_Istruzioni dell'esercizio_. Trascrivi tutte le righe del materiale riportato qui sotto sotto forma di elenco numerato, omettendo le righe vuote.

_Materiale di lavoro_.
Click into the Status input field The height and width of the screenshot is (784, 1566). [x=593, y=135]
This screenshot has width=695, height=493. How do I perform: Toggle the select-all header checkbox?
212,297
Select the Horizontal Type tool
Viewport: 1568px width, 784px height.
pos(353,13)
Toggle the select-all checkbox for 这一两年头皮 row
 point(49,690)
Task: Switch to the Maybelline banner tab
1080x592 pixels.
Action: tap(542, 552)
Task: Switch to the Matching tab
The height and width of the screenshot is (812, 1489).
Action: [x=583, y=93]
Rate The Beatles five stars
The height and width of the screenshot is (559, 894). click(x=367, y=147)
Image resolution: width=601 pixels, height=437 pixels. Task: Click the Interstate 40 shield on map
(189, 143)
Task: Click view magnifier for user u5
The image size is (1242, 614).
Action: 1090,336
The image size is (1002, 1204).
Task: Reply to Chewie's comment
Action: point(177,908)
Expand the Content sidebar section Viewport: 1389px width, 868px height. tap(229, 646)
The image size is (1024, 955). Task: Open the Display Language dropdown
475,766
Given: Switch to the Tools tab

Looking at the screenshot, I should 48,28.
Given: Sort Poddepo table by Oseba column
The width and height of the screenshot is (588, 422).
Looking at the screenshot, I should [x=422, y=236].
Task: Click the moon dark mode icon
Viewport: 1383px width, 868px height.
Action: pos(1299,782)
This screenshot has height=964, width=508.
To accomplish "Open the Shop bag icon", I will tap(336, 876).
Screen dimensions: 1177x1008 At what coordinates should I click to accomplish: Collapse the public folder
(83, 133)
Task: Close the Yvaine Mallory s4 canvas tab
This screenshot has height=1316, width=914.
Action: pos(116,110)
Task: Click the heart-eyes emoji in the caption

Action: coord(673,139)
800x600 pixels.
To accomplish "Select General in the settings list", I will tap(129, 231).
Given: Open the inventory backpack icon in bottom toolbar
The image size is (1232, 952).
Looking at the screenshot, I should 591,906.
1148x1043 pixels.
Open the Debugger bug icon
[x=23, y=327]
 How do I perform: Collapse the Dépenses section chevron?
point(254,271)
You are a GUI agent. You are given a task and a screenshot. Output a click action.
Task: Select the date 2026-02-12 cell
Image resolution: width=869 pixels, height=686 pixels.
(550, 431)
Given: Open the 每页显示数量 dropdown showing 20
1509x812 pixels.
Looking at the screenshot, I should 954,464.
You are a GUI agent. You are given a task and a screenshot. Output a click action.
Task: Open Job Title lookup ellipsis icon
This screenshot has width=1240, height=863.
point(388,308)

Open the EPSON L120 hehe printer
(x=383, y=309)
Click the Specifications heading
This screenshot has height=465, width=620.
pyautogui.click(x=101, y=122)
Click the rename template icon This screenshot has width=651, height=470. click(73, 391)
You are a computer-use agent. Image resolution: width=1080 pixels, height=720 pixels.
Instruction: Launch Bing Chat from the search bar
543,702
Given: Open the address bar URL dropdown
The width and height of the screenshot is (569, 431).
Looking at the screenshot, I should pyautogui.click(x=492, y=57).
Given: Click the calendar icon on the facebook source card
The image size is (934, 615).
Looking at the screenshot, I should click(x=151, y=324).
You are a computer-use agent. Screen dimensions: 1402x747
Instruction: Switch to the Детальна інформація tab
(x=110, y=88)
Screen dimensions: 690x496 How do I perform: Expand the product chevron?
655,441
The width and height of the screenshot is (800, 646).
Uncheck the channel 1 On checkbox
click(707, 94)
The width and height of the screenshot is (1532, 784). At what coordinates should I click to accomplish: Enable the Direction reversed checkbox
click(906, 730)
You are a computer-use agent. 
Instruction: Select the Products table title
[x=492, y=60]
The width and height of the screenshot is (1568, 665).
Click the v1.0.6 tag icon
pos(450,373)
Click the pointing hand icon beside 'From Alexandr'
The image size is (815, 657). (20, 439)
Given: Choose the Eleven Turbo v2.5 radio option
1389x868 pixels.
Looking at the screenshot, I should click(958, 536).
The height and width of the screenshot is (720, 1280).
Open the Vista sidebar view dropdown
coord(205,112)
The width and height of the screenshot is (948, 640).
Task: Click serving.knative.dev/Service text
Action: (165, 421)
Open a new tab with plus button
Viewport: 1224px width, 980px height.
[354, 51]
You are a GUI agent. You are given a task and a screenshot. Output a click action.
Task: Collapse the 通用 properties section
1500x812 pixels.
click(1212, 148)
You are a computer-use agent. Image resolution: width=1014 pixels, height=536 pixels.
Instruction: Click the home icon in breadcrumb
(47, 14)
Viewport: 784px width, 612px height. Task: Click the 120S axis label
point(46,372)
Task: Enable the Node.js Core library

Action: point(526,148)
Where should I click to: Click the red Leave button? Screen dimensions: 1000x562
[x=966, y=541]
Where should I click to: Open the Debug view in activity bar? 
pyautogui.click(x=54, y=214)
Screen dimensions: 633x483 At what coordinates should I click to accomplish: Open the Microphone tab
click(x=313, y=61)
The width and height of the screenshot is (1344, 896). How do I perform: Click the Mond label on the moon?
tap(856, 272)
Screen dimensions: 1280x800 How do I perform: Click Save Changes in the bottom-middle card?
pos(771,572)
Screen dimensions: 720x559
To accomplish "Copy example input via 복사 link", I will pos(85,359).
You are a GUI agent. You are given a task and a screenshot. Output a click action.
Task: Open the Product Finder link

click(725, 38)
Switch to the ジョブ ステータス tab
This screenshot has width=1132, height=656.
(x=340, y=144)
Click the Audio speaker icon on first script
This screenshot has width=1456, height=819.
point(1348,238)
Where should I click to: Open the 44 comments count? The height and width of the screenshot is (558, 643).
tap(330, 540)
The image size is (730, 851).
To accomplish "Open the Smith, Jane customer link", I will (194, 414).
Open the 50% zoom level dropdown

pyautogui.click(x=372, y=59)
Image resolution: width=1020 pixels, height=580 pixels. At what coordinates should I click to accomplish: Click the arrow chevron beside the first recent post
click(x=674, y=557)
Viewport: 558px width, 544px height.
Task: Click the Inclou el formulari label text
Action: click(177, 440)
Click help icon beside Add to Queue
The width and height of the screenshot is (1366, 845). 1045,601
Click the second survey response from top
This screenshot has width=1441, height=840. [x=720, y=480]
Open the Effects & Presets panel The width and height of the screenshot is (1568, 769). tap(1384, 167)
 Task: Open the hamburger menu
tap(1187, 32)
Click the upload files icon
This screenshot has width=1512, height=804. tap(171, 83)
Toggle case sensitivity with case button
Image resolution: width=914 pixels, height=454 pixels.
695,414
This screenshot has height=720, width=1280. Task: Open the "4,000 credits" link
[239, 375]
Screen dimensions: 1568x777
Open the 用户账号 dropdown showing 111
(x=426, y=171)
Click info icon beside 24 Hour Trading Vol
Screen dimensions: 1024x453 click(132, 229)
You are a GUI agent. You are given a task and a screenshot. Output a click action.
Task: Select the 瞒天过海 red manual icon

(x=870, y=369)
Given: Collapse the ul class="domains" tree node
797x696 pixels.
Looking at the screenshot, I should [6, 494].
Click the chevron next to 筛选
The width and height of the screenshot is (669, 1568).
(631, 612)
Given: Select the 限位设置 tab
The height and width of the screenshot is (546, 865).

_Soluzione dell'esercizio_.
1. Click into the Status input field The height and width of the screenshot is (784, 1566). [x=593, y=135]
2. This screenshot has width=695, height=493. How do I perform: Toggle the select-all header checkbox?
3. 212,297
4. Select the Horizontal Type tool
5. Viewport: 1568px width, 784px height.
6. pos(353,13)
7. Toggle the select-all checkbox for 这一两年头皮 row
8.  point(49,690)
9. Task: Switch to the Maybelline banner tab
10. 1080x592 pixels.
11. Action: tap(542, 552)
12. Task: Switch to the Matching tab
13. The height and width of the screenshot is (812, 1489).
14. Action: [x=583, y=93]
15. Rate The Beatles five stars
16. The height and width of the screenshot is (559, 894). click(x=367, y=147)
17. Image resolution: width=601 pixels, height=437 pixels. Task: Click the Interstate 40 shield on map
18. (189, 143)
19. Task: Click view magnifier for user u5
20. The image size is (1242, 614).
21. Action: 1090,336
22. The image size is (1002, 1204).
23. Task: Reply to Chewie's comment
24. Action: point(177,908)
25. Expand the Content sidebar section Viewport: 1389px width, 868px height. tap(229, 646)
26. The image size is (1024, 955). Task: Open the Display Language dropdown
27. 475,766
28. Given: Switch to the Tools tab
29. Looking at the screenshot, I should 48,28.
30. Given: Sort Poddepo table by Oseba column
31. The width and height of the screenshot is (588, 422).
32. Looking at the screenshot, I should [x=422, y=236].
33. Task: Click the moon dark mode icon
34. Viewport: 1383px width, 868px height.
35. Action: pos(1299,782)
36. This screenshot has height=964, width=508.
37. To accomplish "Open the Shop bag icon", I will tap(336, 876).
38. Screen dimensions: 1177x1008 At what coordinates should I click to accomplish: Collapse the public folder
39. (83, 133)
40. Task: Close the Yvaine Mallory s4 canvas tab
41. This screenshot has height=1316, width=914.
42. Action: pos(116,110)
43. Task: Click the heart-eyes emoji in the caption
44. Action: coord(673,139)
45. 800x600 pixels.
46. To accomplish "Select General in the settings list", I will tap(129, 231).
47. Given: Open the inventory backpack icon in bottom toolbar
48. The image size is (1232, 952).
49. Looking at the screenshot, I should 591,906.
50. 1148x1043 pixels.
51. Open the Debugger bug icon
52. [x=23, y=327]
53.  How do I perform: Collapse the Dépenses section chevron?
54. point(254,271)
55. You are a GUI agent. You are given a task and a screenshot. Output a click action.
56. Task: Select the date 2026-02-12 cell
57. Image resolution: width=869 pixels, height=686 pixels.
58. (550, 431)
59. Given: Open the 每页显示数量 dropdown showing 20
60. 1509x812 pixels.
61. Looking at the screenshot, I should 954,464.
62. You are a GUI agent. You are given a task and a screenshot. Output a click action.
63. Task: Open Job Title lookup ellipsis icon
64. This screenshot has width=1240, height=863.
65. point(388,308)
66. Open the EPSON L120 hehe printer
67. (x=383, y=309)
68. Click the Specifications heading
69. This screenshot has height=465, width=620.
70. pyautogui.click(x=101, y=122)
71. Click the rename template icon This screenshot has width=651, height=470. click(73, 391)
72. You are a computer-use agent. Image resolution: width=1080 pixels, height=720 pixels.
73. Instruction: Launch Bing Chat from the search bar
74. 543,702
75. Given: Open the address bar URL dropdown
76. The width and height of the screenshot is (569, 431).
77. Looking at the screenshot, I should pyautogui.click(x=492, y=57).
78. Given: Click the calendar icon on the facebook source card
79. The image size is (934, 615).
80. Looking at the screenshot, I should click(x=151, y=324).
81. You are a computer-use agent. Screen dimensions: 1402x747
82. Instruction: Switch to the Детальна інформація tab
83. (x=110, y=88)
84. Screen dimensions: 690x496 How do I perform: Expand the product chevron?
85. 655,441
86. The width and height of the screenshot is (800, 646).
87. Uncheck the channel 1 On checkbox
88. click(707, 94)
89. The width and height of the screenshot is (1532, 784). At what coordinates should I click to accomplish: Enable the Direction reversed checkbox
90. click(906, 730)
91. You are a computer-use agent. 
92. Instruction: Select the Products table title
93. [x=492, y=60]
94. The width and height of the screenshot is (1568, 665).
95. Click the v1.0.6 tag icon
96. pos(450,373)
97. Click the pointing hand icon beside 'From Alexandr'
98. The image size is (815, 657). (20, 439)
99. Given: Choose the Eleven Turbo v2.5 radio option
100. 1389x868 pixels.
101. Looking at the screenshot, I should click(958, 536).
102. The height and width of the screenshot is (720, 1280).
103. Open the Vista sidebar view dropdown
104. coord(205,112)
105. The width and height of the screenshot is (948, 640).
106. Task: Click serving.knative.dev/Service text
107. Action: (165, 421)
108. Open a new tab with plus button
109. Viewport: 1224px width, 980px height.
110. [354, 51]
111. You are a GUI agent. You are given a task and a screenshot. Output a click action.
112. Task: Collapse the 通用 properties section
113. 1500x812 pixels.
114. click(1212, 148)
115. You are a computer-use agent. Image resolution: width=1014 pixels, height=536 pixels.
116. Instruction: Click the home icon in breadcrumb
117. (47, 14)
118. Viewport: 784px width, 612px height. Task: Click the 120S axis label
119. point(46,372)
120. Task: Enable the Node.js Core library
121. Action: point(526,148)
122. Where should I click to: Click the red Leave button? Screen dimensions: 1000x562
123. [x=966, y=541]
124. Where should I click to: Open the Debug view in activity bar? 
125. pyautogui.click(x=54, y=214)
126. Screen dimensions: 633x483 At what coordinates should I click to accomplish: Open the Microphone tab
127. click(x=313, y=61)
128. The width and height of the screenshot is (1344, 896). How do I perform: Click the Mond label on the moon?
129. tap(856, 272)
130. Screen dimensions: 1280x800 How do I perform: Click Save Changes in the bottom-middle card?
131. pos(771,572)
132. Screen dimensions: 720x559
133. To accomplish "Copy example input via 복사 link", I will pos(85,359).
134. You are a GUI agent. You are given a task and a screenshot. Output a click action.
135. Task: Open the Product Finder link
136. click(725, 38)
137. Switch to the ジョブ ステータス tab
138. This screenshot has width=1132, height=656.
139. (x=340, y=144)
140. Click the Audio speaker icon on first script
141. This screenshot has width=1456, height=819.
142. point(1348,238)
143. Where should I click to: Open the 44 comments count? The height and width of the screenshot is (558, 643).
144. tap(330, 540)
145. The image size is (730, 851).
146. To accomplish "Open the Smith, Jane customer link", I will (194, 414).
147. Open the 50% zoom level dropdown
148. pyautogui.click(x=372, y=59)
149. Image resolution: width=1020 pixels, height=580 pixels. At what coordinates should I click to accomplish: Click the arrow chevron beside the first recent post
150. click(x=674, y=557)
151. Viewport: 558px width, 544px height.
152. Task: Click the Inclou el formulari label text
153. Action: click(177, 440)
154. Click help icon beside Add to Queue
155. The width and height of the screenshot is (1366, 845). 1045,601
156. Click the second survey response from top
157. This screenshot has width=1441, height=840. [x=720, y=480]
158. Open the Effects & Presets panel The width and height of the screenshot is (1568, 769). tap(1384, 167)
159.  Task: Open the hamburger menu
160. tap(1187, 32)
161. Click the upload files icon
162. This screenshot has width=1512, height=804. tap(171, 83)
163. Toggle case sensitivity with case button
164. Image resolution: width=914 pixels, height=454 pixels.
165. 695,414
166. This screenshot has height=720, width=1280. Task: Open the "4,000 credits" link
167. [239, 375]
168. Screen dimensions: 1568x777
169. Open the 用户账号 dropdown showing 111
170. (x=426, y=171)
171. Click info icon beside 24 Hour Trading Vol
172. Screen dimensions: 1024x453 click(132, 229)
173. You are a GUI agent. You are given a task and a screenshot. Output a click action.
174. Task: Select the 瞒天过海 red manual icon
175. (x=870, y=369)
176. Given: Collapse the ul class="domains" tree node
177. 797x696 pixels.
178. Looking at the screenshot, I should [6, 494].
179. Click the chevron next to 筛选
180. The width and height of the screenshot is (669, 1568).
181. (631, 612)
182. Given: Select the 限位设置 tab
183. The height and width of the screenshot is (546, 865).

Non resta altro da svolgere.